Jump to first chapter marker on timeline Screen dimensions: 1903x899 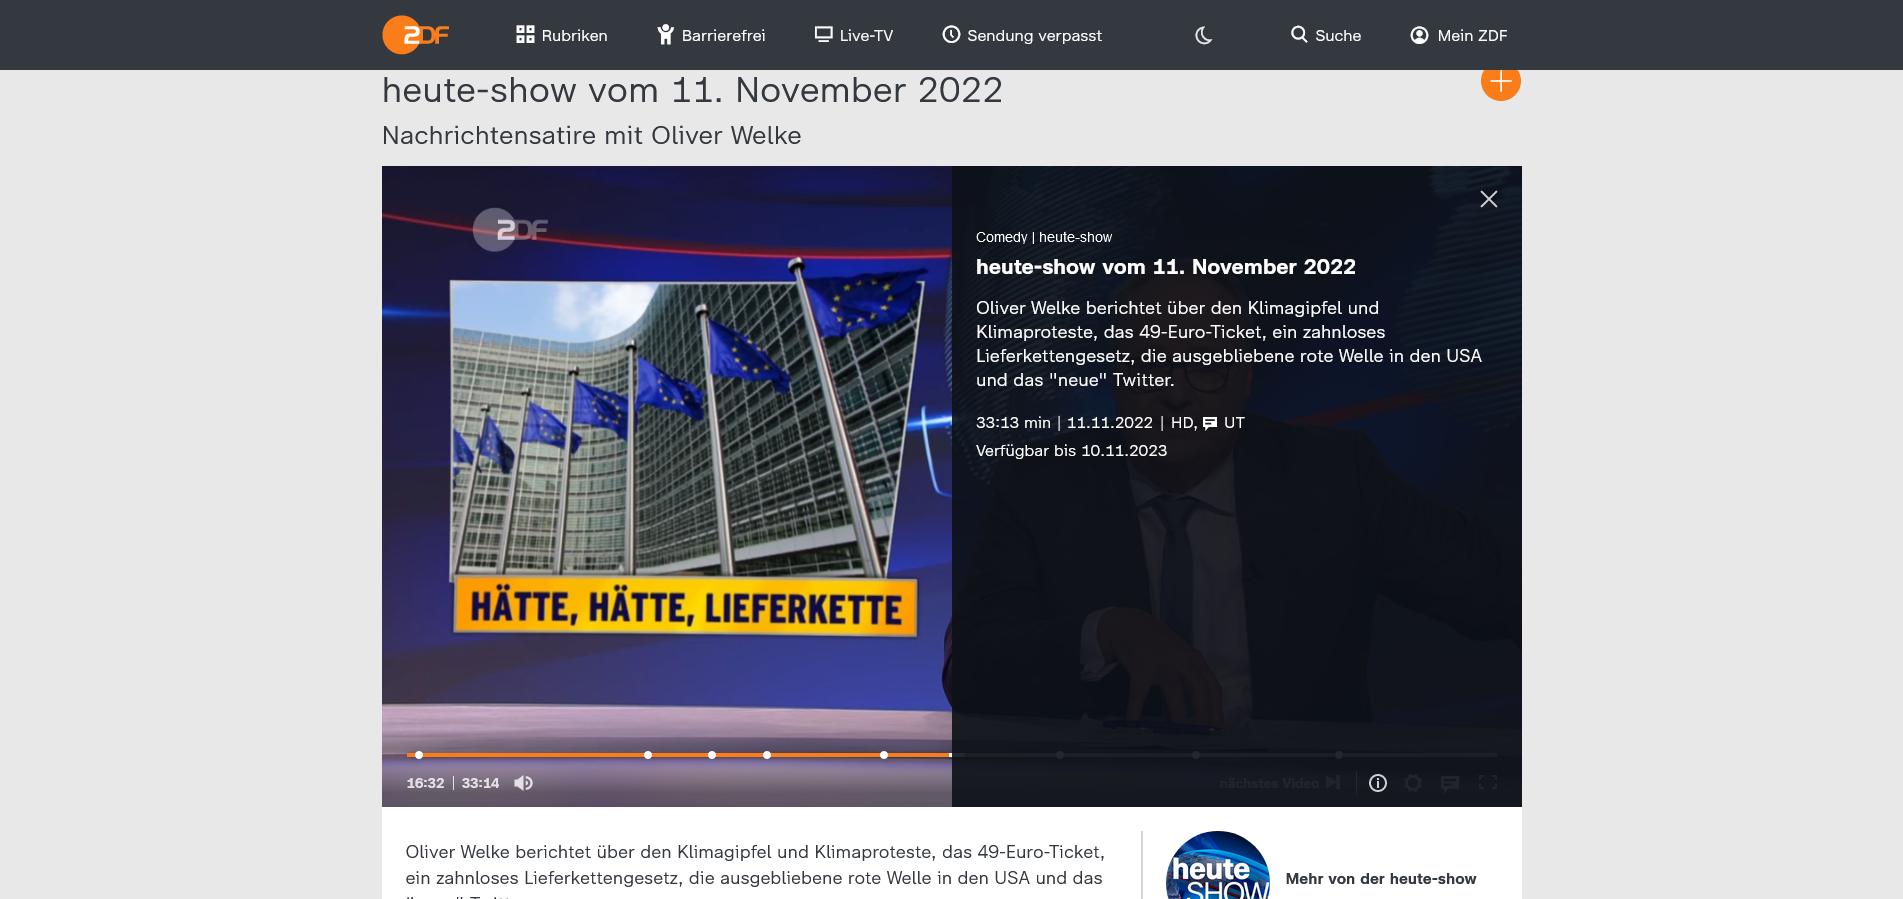pyautogui.click(x=419, y=755)
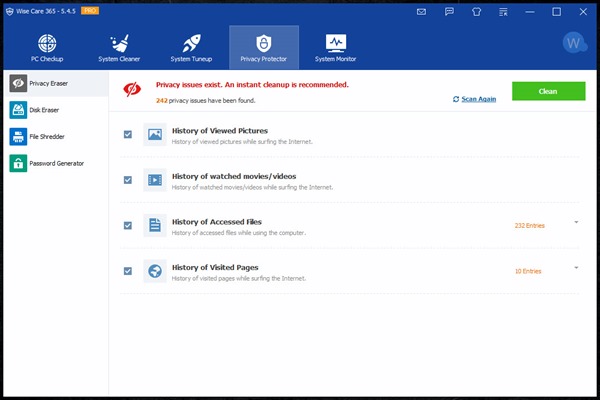Open Password Generator in the sidebar
The width and height of the screenshot is (600, 400).
pyautogui.click(x=55, y=163)
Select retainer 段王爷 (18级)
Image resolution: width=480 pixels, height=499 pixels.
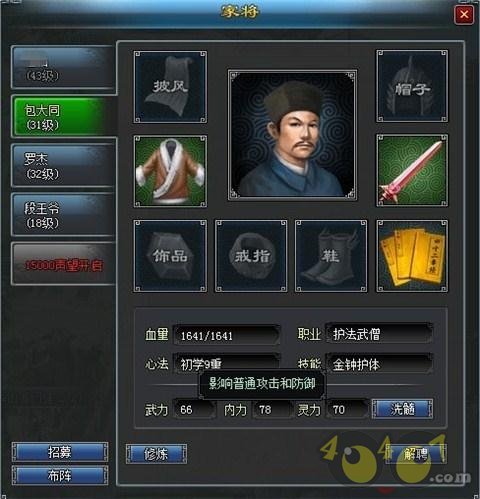[x=63, y=214]
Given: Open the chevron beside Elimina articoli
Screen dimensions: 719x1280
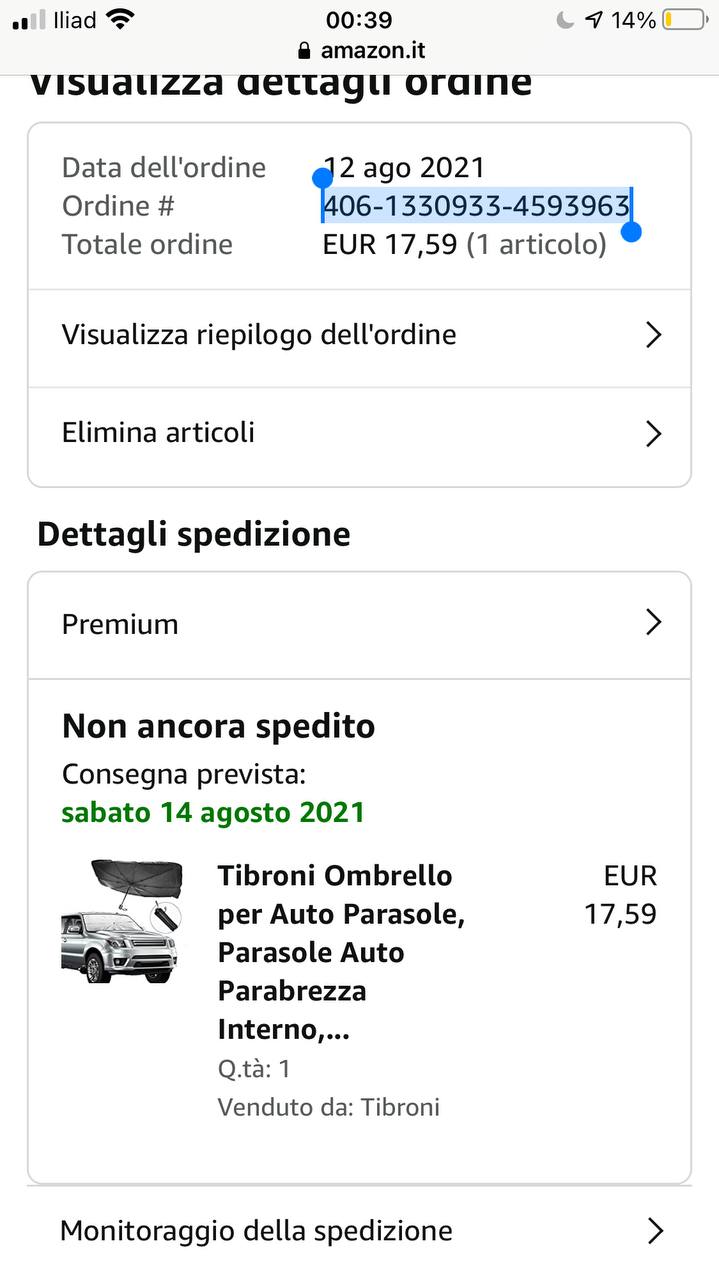Looking at the screenshot, I should tap(654, 434).
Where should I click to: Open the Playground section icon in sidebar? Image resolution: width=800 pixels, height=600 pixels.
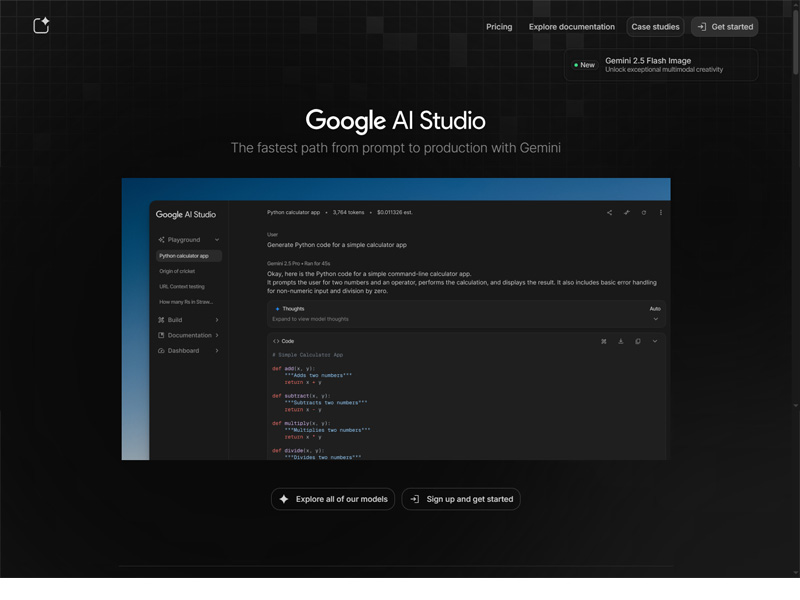click(x=161, y=240)
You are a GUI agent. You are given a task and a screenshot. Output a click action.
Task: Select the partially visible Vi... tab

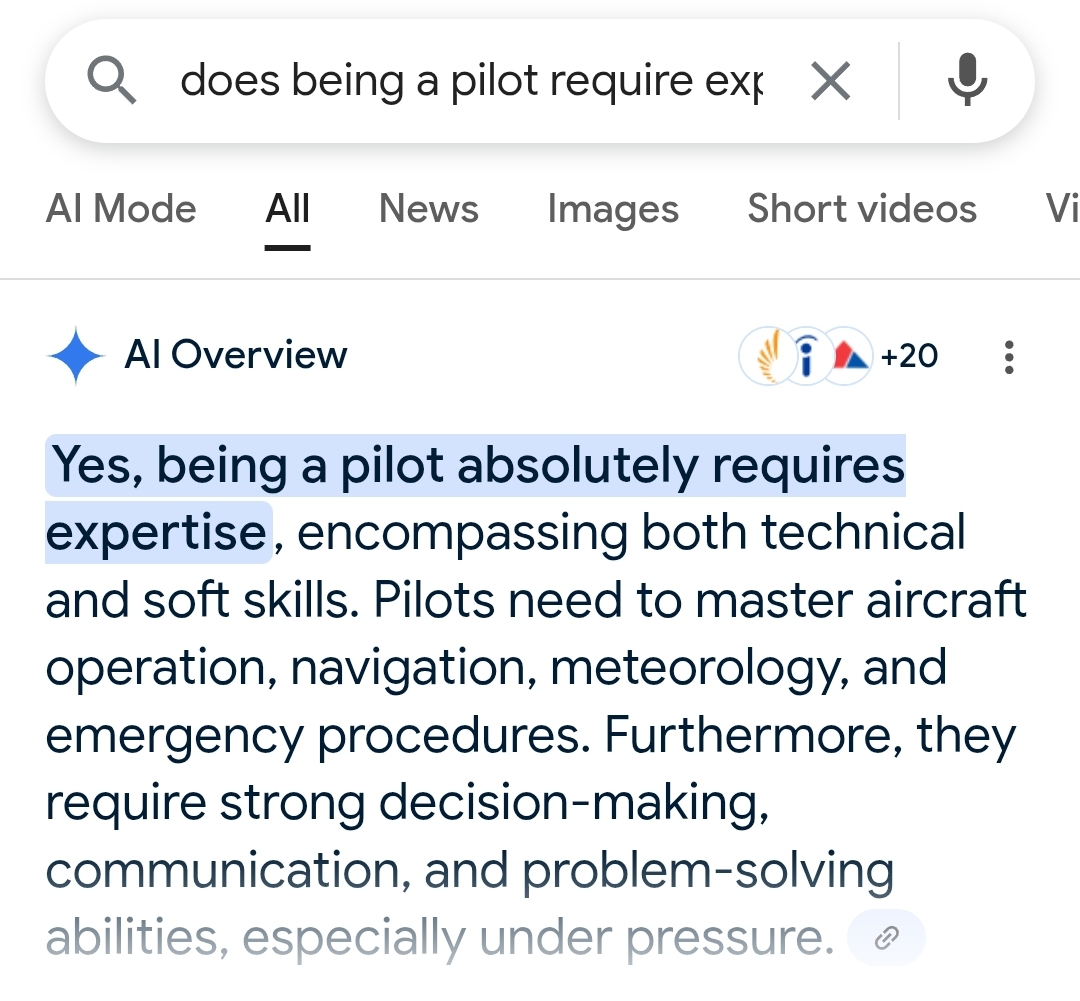(1062, 209)
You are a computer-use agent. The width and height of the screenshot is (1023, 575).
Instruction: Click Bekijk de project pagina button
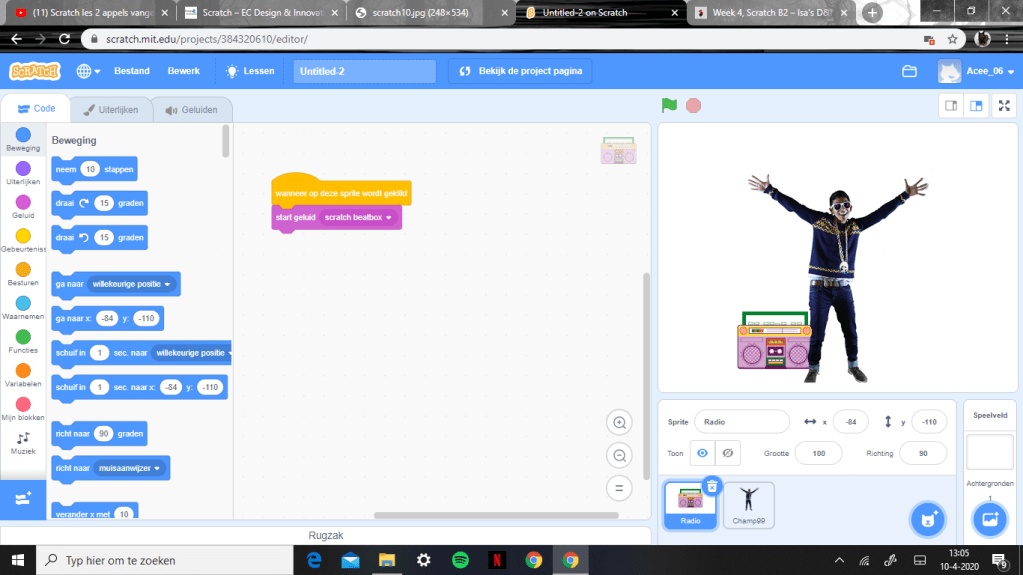click(520, 71)
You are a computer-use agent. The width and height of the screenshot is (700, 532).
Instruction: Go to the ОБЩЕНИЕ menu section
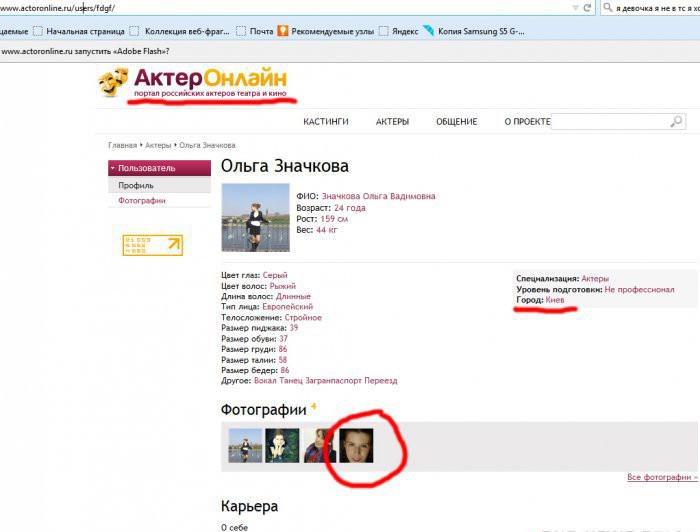(x=456, y=122)
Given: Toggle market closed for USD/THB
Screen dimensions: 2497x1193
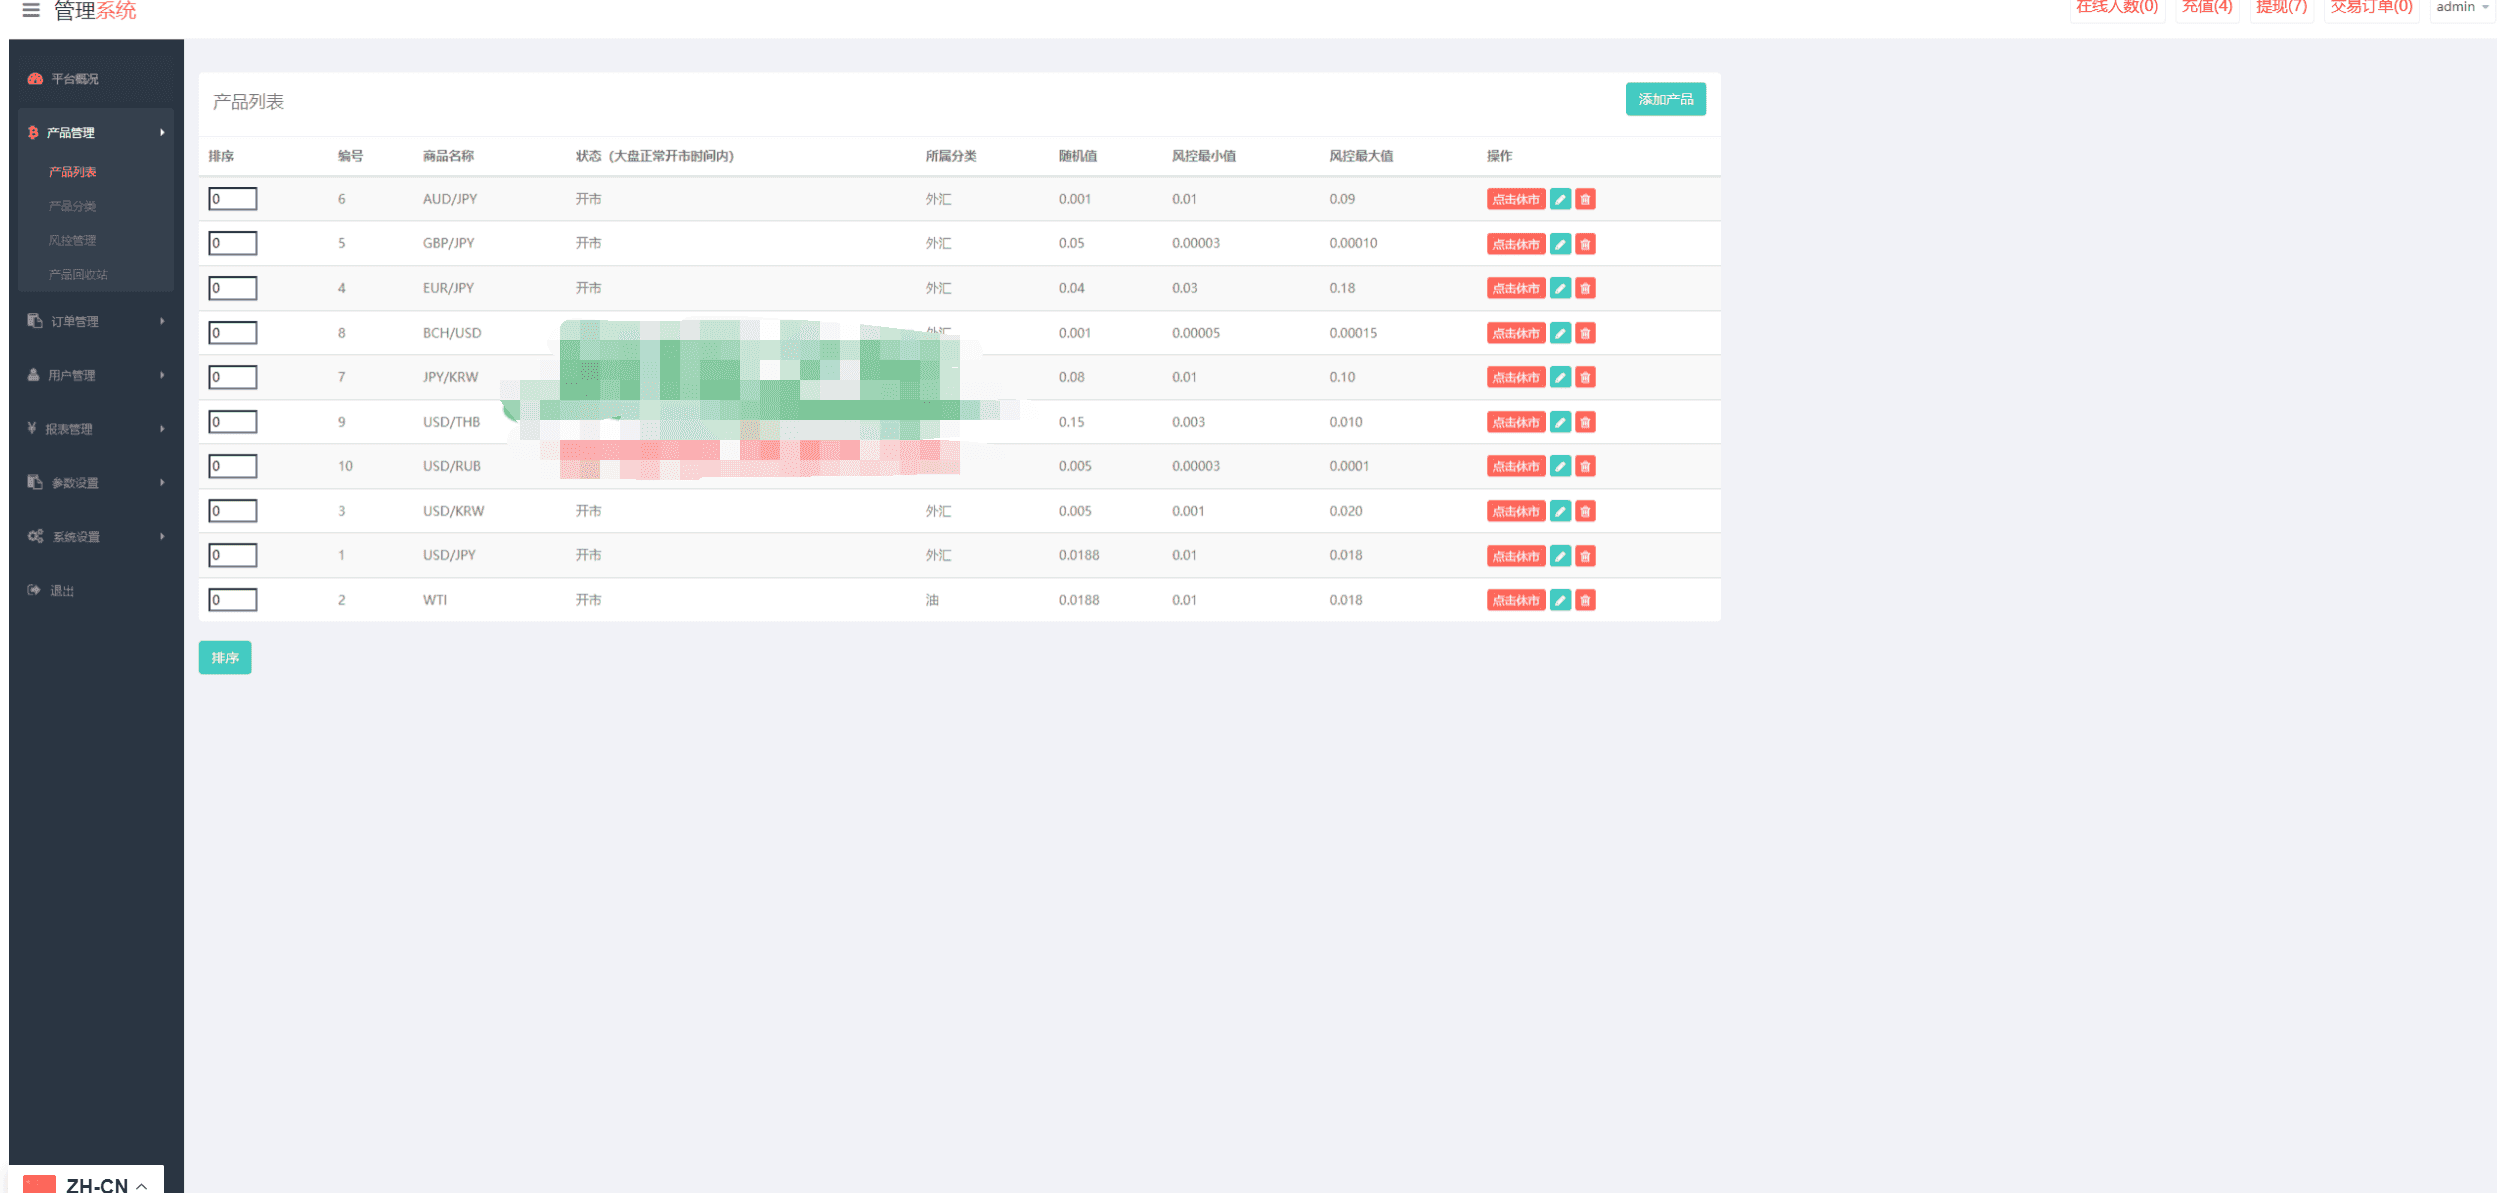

YOUR INSTRUCTIONS:
Among the lines above, find the ones containing "computer" and copy them.

ANSWER TO THIS EXERCISE:
You are a computer-use agent. The width and height of the screenshot is (1023, 575).
You are a computer-use agent. The width and height of the screenshot is (700, 532).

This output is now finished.